Melhorando a qualidade ambiental da Lagoa Pomar
A Lagoa Pomar é um remanescente importante da rica biodiversidade que outrora caracterizou a região. Com nascentes que alimentam suas águas ao longo do ano, mesmo durante períodos de estiagem, a lagoa se destaca como um refúgio natural para a fauna e flora. No entanto, a ação humana, como a abertura de rodovias e o desmatamento, comprometeu seriamente o ecossistema local. A redução de espécies nativas, incluindo jacarés e lontras, ressalta a necessidade urgente de intervenções para restaurar o equilíbrio ecológico.
O projeto inclui o plantio de espécies florestais nativas, a limpeza e o isolamento da área perimetral do lago. Além disso, será estabelecido um viveiro comunitário de mudas para identificar e multiplicar as espécies nativas remanescentes. Essa iniciativa busca não apenas recuperar o ambiente, mas também envolver os moradores em uma ação conjunta de cuidado e preservação.
Para Dhyovaine Nascimento, vice-diretor do Instituto Reritiba e integrante da família proprietária da área onde se encontra a lagoa, a restauração do local é também uma causa pessoal. Ele explica que o espelho d’água vem sofrendo os efeitos diretos do desmatamento nas encostas e pastagens vizinhas, o que tem provocado o assoreamento progressivo da lagoa.
“A lagoa está sendo tomada por barro e areia em excesso. As chuvas descem dos morros e dos pastos desprotegidos, e o escoamento vindo da ES-060, na altura do km 87, carrega tudo para o córrego que desemboca aqui.
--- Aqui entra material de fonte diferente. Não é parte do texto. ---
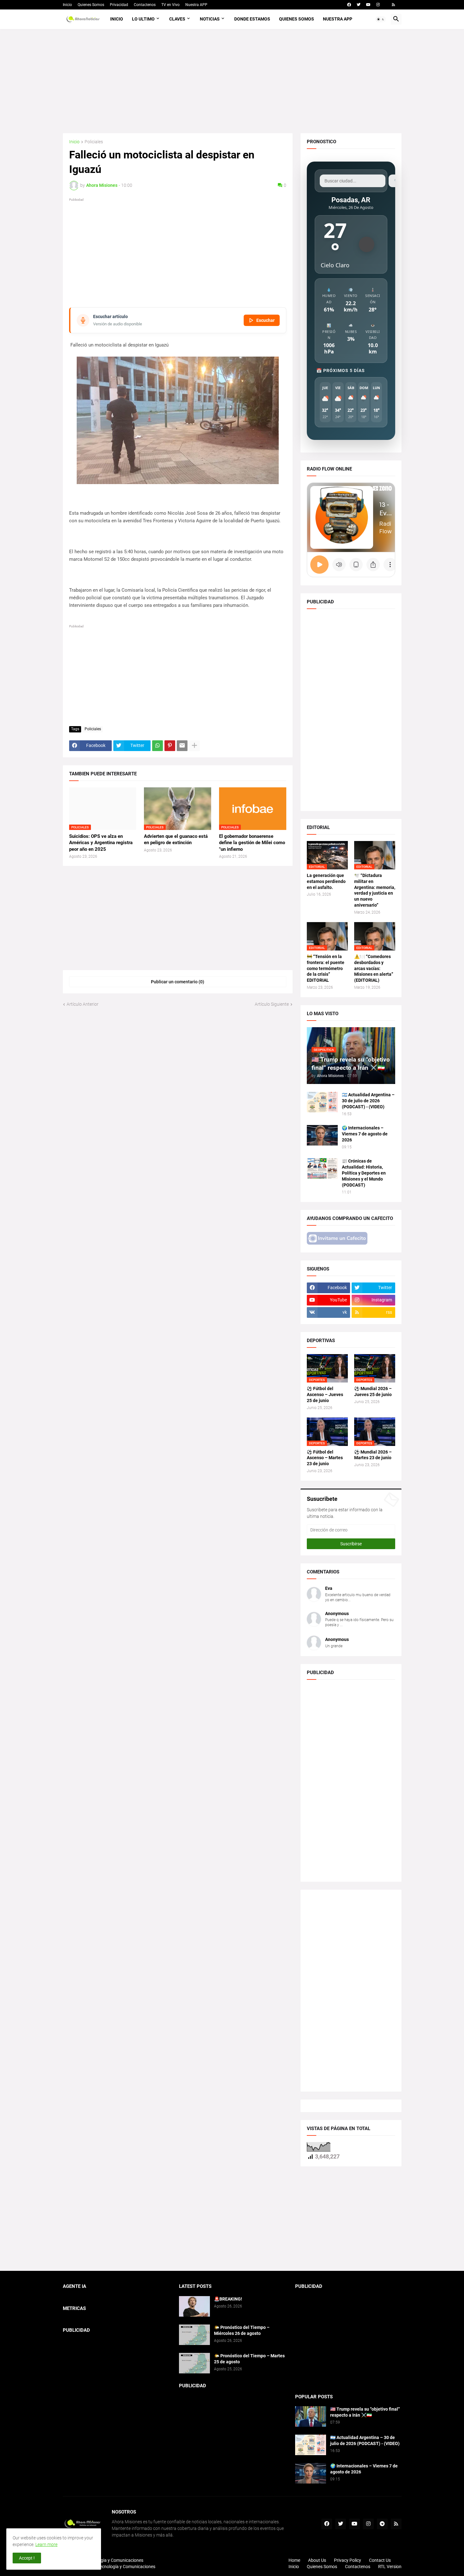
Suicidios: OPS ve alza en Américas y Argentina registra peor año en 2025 (101, 842)
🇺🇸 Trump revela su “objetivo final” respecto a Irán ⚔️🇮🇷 (365, 2412)
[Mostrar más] (194, 745)
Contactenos (145, 5)
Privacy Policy (347, 2560)
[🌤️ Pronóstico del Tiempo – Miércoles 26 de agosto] (194, 2334)
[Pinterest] (169, 745)
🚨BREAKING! (228, 2298)
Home (294, 2560)
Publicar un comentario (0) (177, 981)
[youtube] (368, 4)
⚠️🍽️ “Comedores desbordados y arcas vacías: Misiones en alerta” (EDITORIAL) (373, 968)
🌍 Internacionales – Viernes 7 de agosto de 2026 (365, 1133)
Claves (177, 18)
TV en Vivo (170, 5)
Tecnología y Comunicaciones (126, 2566)
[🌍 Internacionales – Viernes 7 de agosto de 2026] (322, 1135)
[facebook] (349, 4)
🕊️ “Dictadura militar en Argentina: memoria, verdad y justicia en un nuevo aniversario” (374, 890)
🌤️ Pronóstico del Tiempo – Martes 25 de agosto (249, 2358)
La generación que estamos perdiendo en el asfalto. (326, 881)
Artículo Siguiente (272, 1004)
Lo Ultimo (143, 18)
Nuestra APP (196, 5)
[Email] (182, 745)
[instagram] (378, 4)
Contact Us (380, 2560)
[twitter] (358, 4)
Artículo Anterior (82, 1004)
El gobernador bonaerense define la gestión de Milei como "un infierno (252, 842)
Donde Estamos (252, 18)
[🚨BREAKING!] (194, 2306)
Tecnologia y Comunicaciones (114, 2560)
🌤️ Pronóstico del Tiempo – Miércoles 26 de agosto (242, 2330)
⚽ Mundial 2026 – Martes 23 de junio (373, 1454)
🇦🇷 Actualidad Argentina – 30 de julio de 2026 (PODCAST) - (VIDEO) (368, 1100)
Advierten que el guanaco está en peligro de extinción (176, 839)
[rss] (393, 4)
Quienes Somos (91, 5)
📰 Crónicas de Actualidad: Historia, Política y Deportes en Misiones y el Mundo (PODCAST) (364, 1172)
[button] (380, 19)
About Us (317, 2560)
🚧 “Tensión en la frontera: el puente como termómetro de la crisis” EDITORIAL (325, 968)
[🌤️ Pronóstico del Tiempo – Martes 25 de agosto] (194, 2363)
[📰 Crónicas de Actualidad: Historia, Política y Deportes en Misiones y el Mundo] (322, 1168)
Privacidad (119, 5)
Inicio (67, 5)
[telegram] (382, 2524)
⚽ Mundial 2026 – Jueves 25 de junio (373, 1391)
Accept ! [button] (27, 2558)
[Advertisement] (232, 81)
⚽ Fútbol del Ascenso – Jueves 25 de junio (325, 1394)
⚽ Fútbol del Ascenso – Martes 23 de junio (325, 1457)
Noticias (210, 18)
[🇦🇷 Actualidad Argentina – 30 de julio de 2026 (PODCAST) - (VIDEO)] (322, 1102)
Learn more (46, 2544)
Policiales (94, 141)
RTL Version (390, 2566)
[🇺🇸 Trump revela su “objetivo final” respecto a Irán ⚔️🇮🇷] (310, 2416)
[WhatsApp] (157, 745)
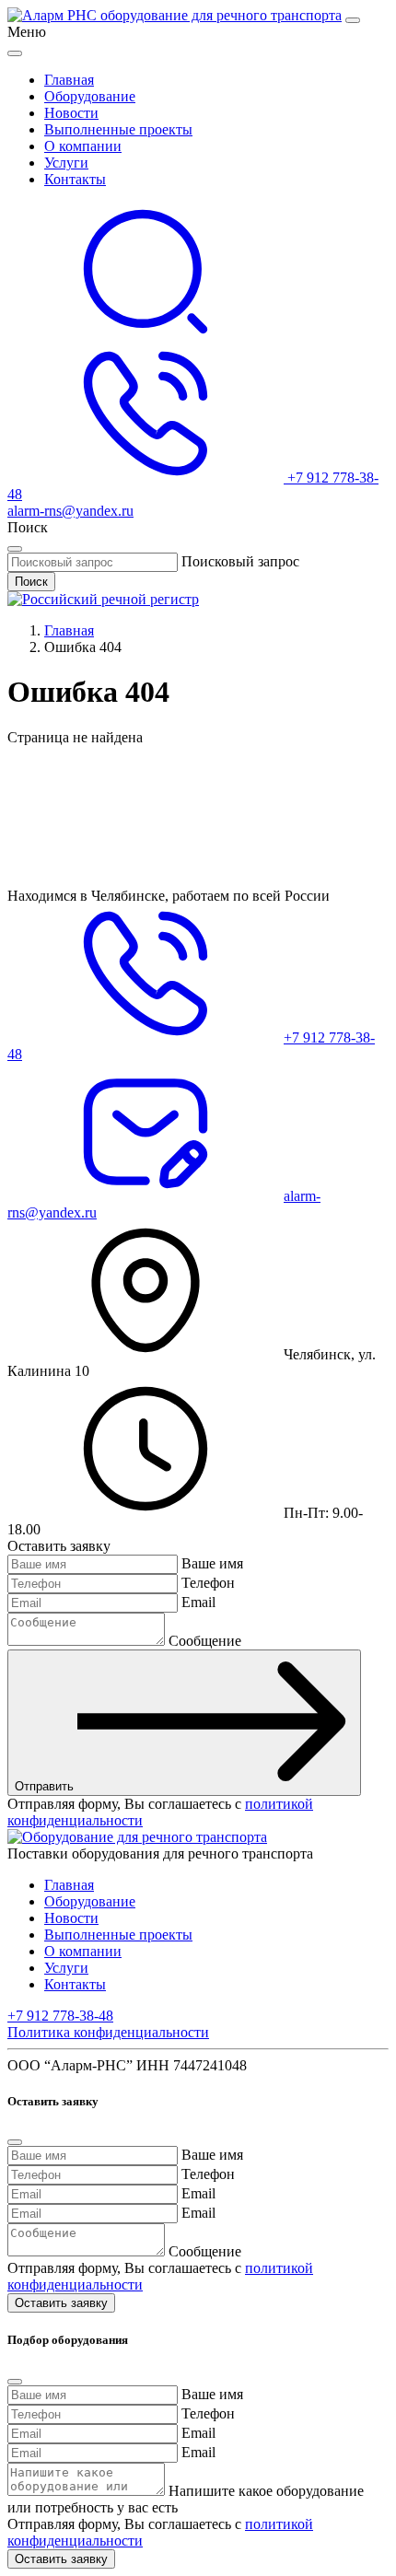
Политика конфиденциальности (108, 2032)
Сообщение (205, 1641)
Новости (71, 113)
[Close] (14, 53)
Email (198, 1602)
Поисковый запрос (240, 561)
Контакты (75, 179)
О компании (83, 146)
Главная (69, 79)
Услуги (66, 162)
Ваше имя (212, 1563)
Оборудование (89, 96)
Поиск (31, 582)
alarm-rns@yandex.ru (70, 511)
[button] (145, 336)
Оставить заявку (61, 2303)
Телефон (208, 1583)
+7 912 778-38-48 (60, 2015)
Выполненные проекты (118, 129)
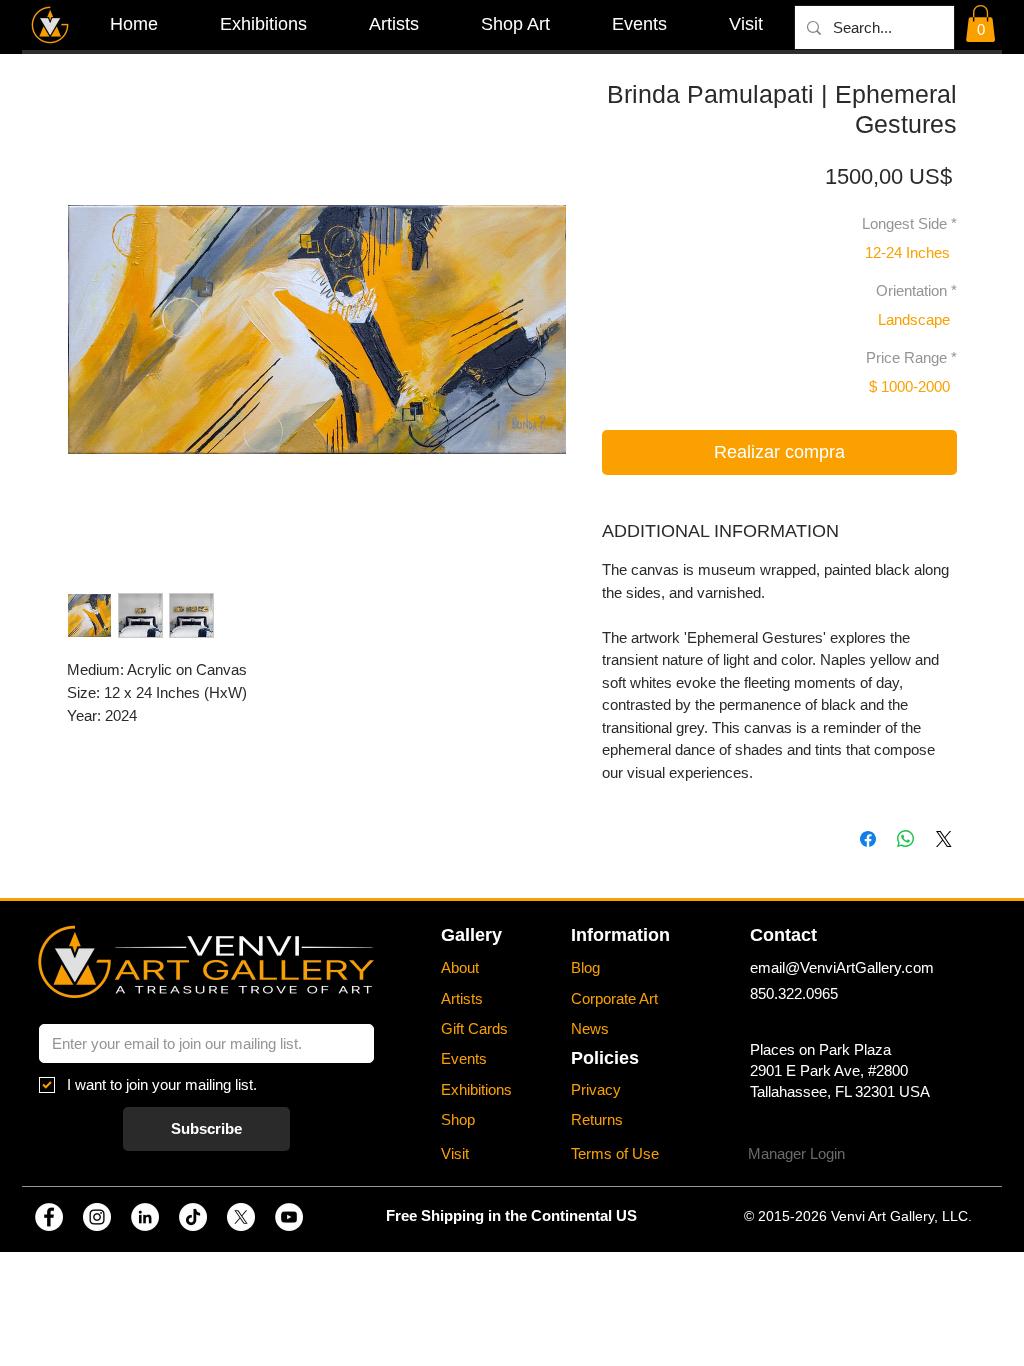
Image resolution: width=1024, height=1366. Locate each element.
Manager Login (796, 1153)
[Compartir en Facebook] (868, 839)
Em muitos trechos, já não há árvores para segurar o solo, e isso acelera a degradação”, afirma Dhyovaine.
Segundo ele, a recuperação da paisagem passa pela recomposição vegetal das margens e pela adoção de práticas que unam moradores, poder público e instituições ambientais em torno do mesmo propósito: restaurar a lagoa como espaço vivo, simbólico e educativo para toda a comunidade.
A comunidade como protagonista
Um dos pilares do projeto é a mobilização social. O Instituto Reritiba promove ações de comunicação para conscientizar os moradores sobre a relevância de preservar a Lagoa Pomar, destacando seu papel como fonte de biodiversidade e lazer para a comunidade. Atividades educativas e mutirões reforçam a importância da participação de todos para garantir o sucesso da iniciativa.
A criação do viveiro comunitário é um exemplo claro de como a comunidade pode ser protagonista da transformação ambiental. Os moradores trabalharão lado a lado para cultivar mudas e recuperar as espécies nativas que, um dia, deram nome aos sítios históricos da região, como Pomar, Limoeiro e Jacarandá.
Reflorestando para um futuro sustentável
O reflorestamento da Lagoa Pomar vai além da simples recuperação ambiental. Ele propõe o planejamento de um ecossistema sustentável, onde as espécies vegetais e animais sejam compatíveis com o solo e o clima local. As ações incluem:
- Repovoamento de espécies nativas: Seleção cuidadosa de vegetais e animais para criar um ecossistema equilibrado.
- Educação ambiental: Sensibilização dos moradores e visitantes sobre a importância da preservação.
- Proteção e manutenção: Criação de barreiras físicas para evitar ações degradantes na área.
Uma paisagem que inspira
O projeto também visa recuperar o significado cultural e histórico da Lagoa Pomar, que já foi um símbolo da riqueza natural da região. Com sua implementação, espera-se não apenas restaurar a paisagem, mas também inspirar outras comunidades a adotar iniciativas semelhantes, promovendo uma convivência harmoniosa entre o ser humano e a natureza.
O Instituto Reritiba reafirma seu compromisso com o meio ambiente, cultura e desenvolvimento social, mostrando que é possível unir esforços para construir um futuro mais sustentável.